A sus 76 años, Meryl Streep no solo es una de las figuras más activas y respetadas de Hollywood, sino también un referente de cómo envejecer con vitalidad y elegancia. Lejos de las dietas extremas o las cirugías estéticas, la oscarizada actriz atribuye su bienestar a una filosofía de vida sencilla pero innegociable: nadar una milla diaria.

“Intento nadar una milla cada día porque me gusta la sensación y me conecta con mi cuerpo. Soy bastante consciente de cuidar mi salud, porque no dura para siempre y todos somos afortunados mientras la tenemos.

Trato de recordarlo”, dijo en una entrevista del 2016 con la Revista HELLO! No se trata de un entrenamiento destinado a conseguir un físico determinado, sino de un hábito que la ancla en su cuerpo y en el presente.

En otra entrevista con The Guardian, afirmó que su objetivo son “55 largos” por sesión, y reveló que la piscina es también el lugar donde piensa, donde ordena sus ideas. Es su espacio para meditar.Desde el punto de vista científico, este deporte reúne beneficios que pocos ejercicios pueden igualar, especialmente a partir de los 60 años.

Según Women’s Health, el agua soporta hasta el 90% del peso corporal, lo que reduce enormemente el impacto sobre las articulaciones, un factor clave para personas con artritis o problemas de movilidad.
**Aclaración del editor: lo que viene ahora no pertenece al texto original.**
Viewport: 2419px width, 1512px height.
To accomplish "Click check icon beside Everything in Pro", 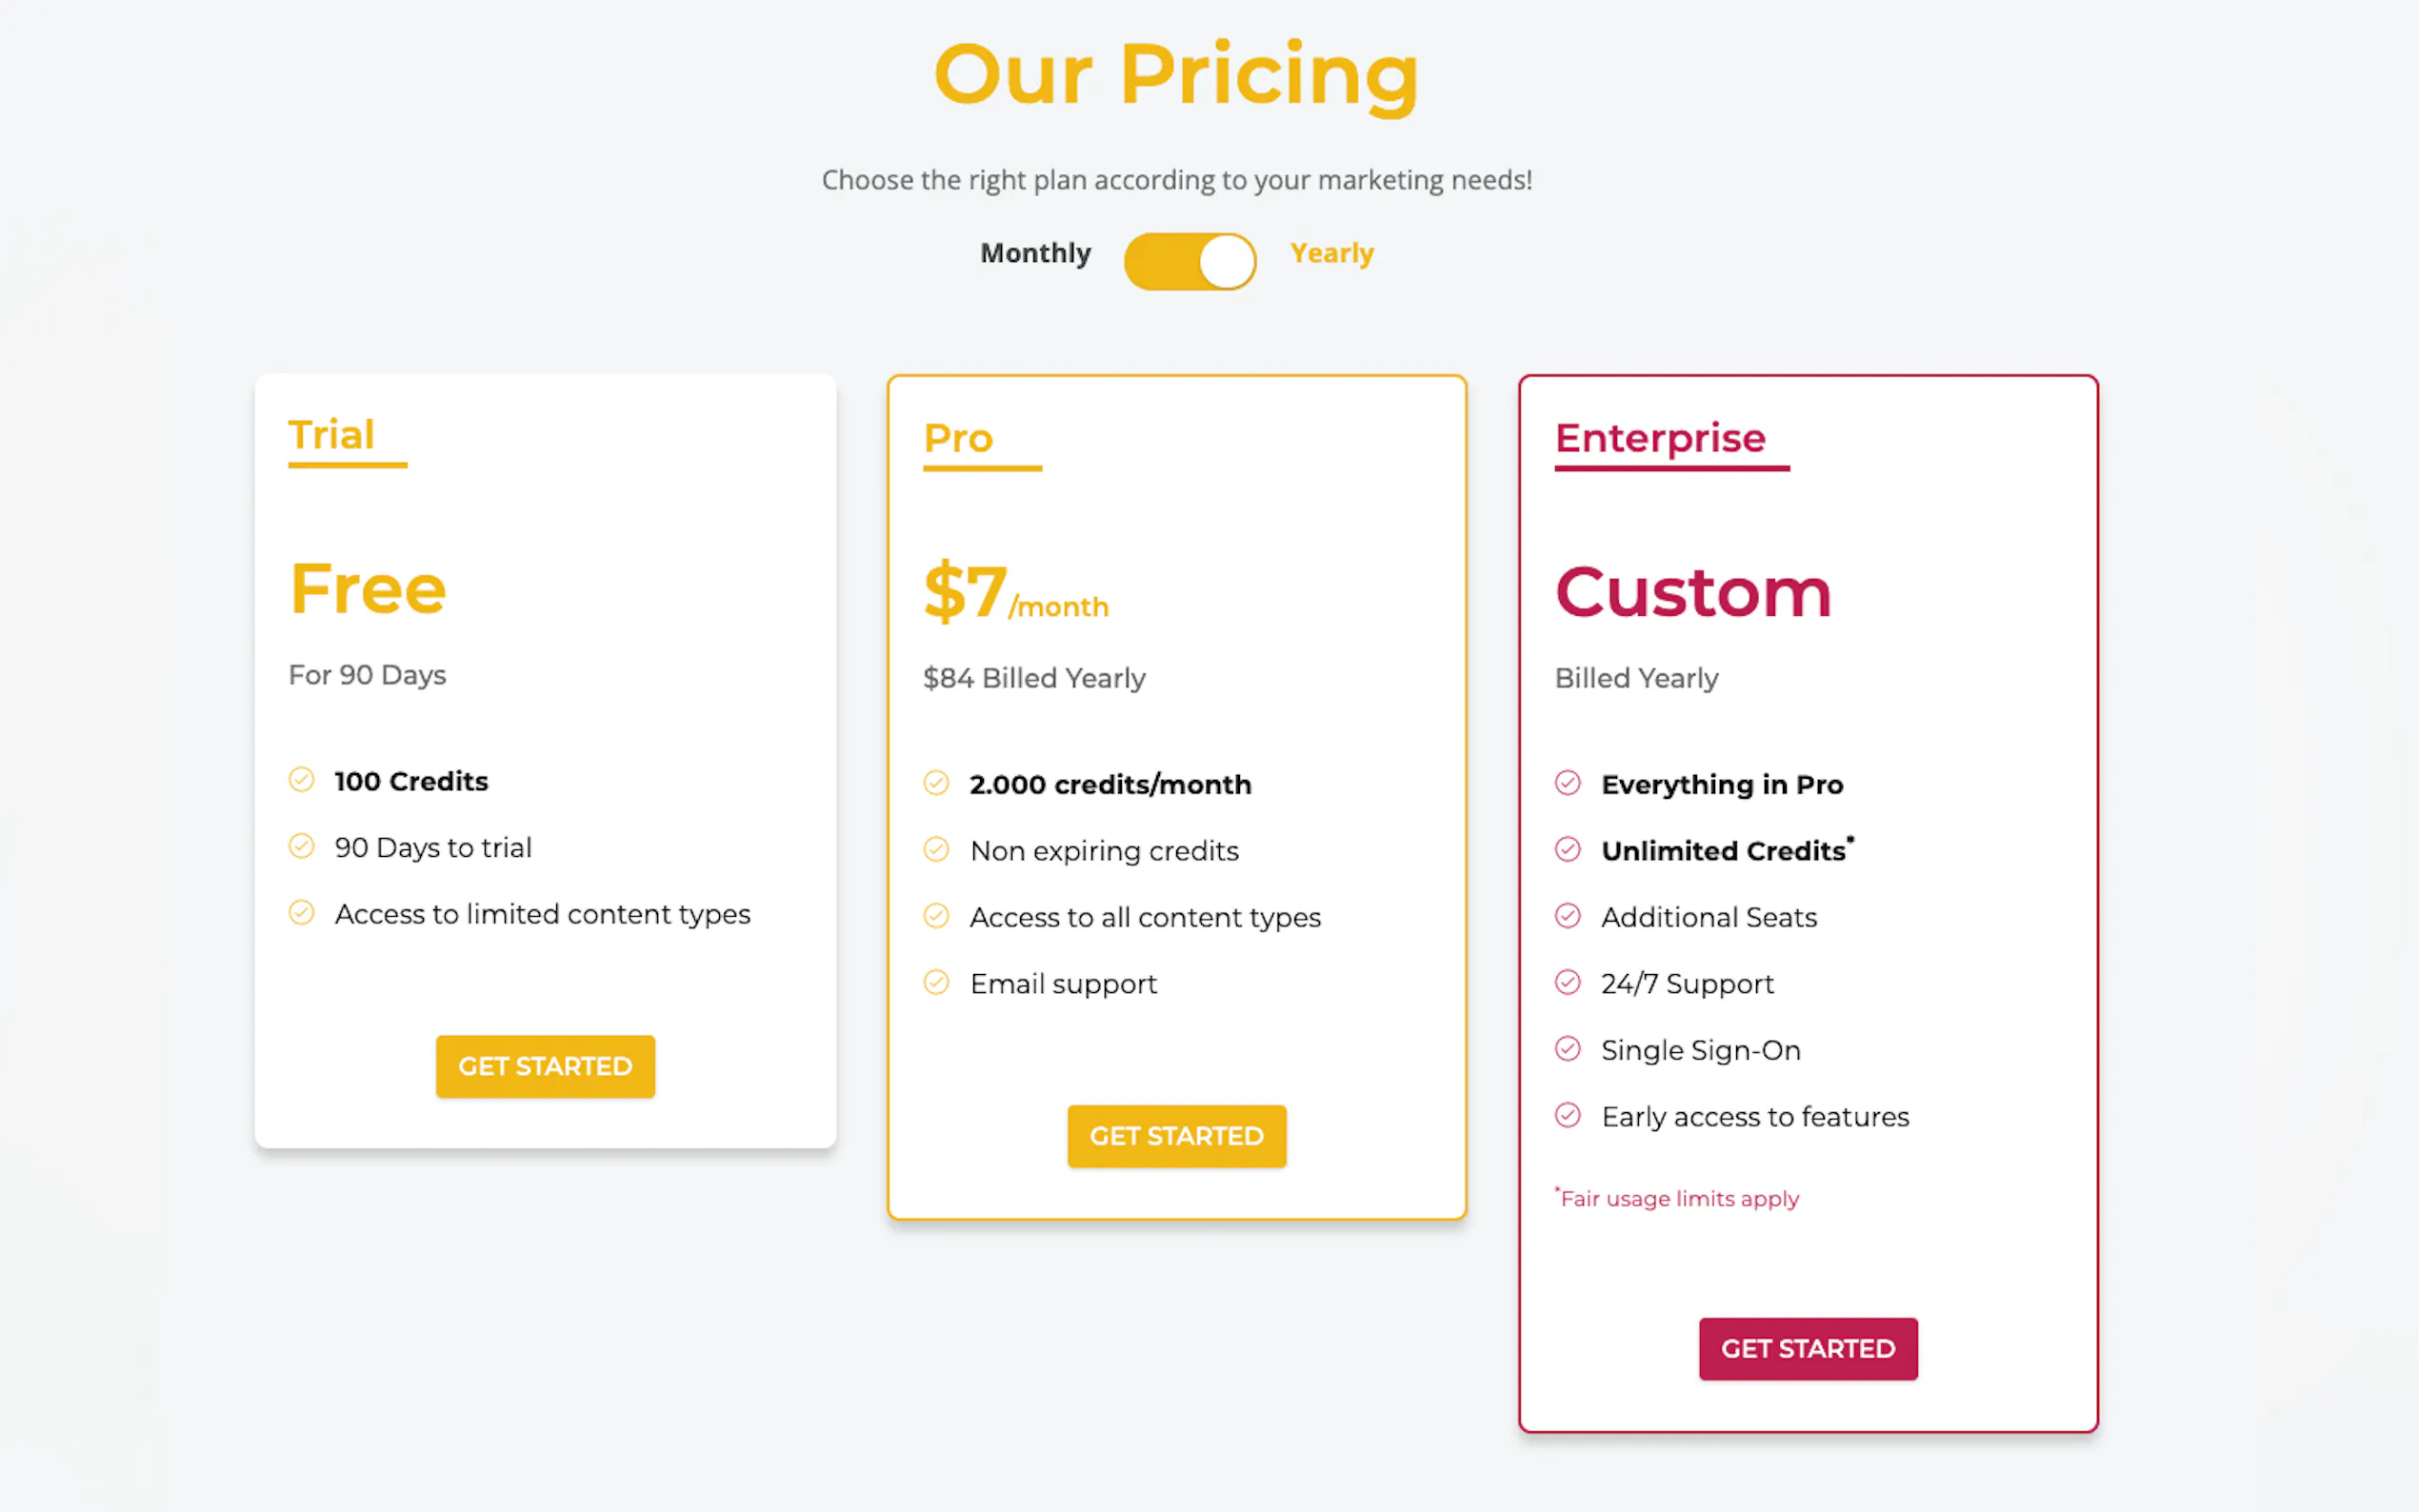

También recientes investigaciones demuestran que nadar mejora la resistencia cardiovascular, mantiene la masa muscular (que se pierde a razón de entre un 3 y un 5% por década a partir de los 30 años), y aumenta el flujo sanguíneo al cerebro, favoreciendo la función cognitiva y protegiendo frente al deterioro mental asociado a la edad.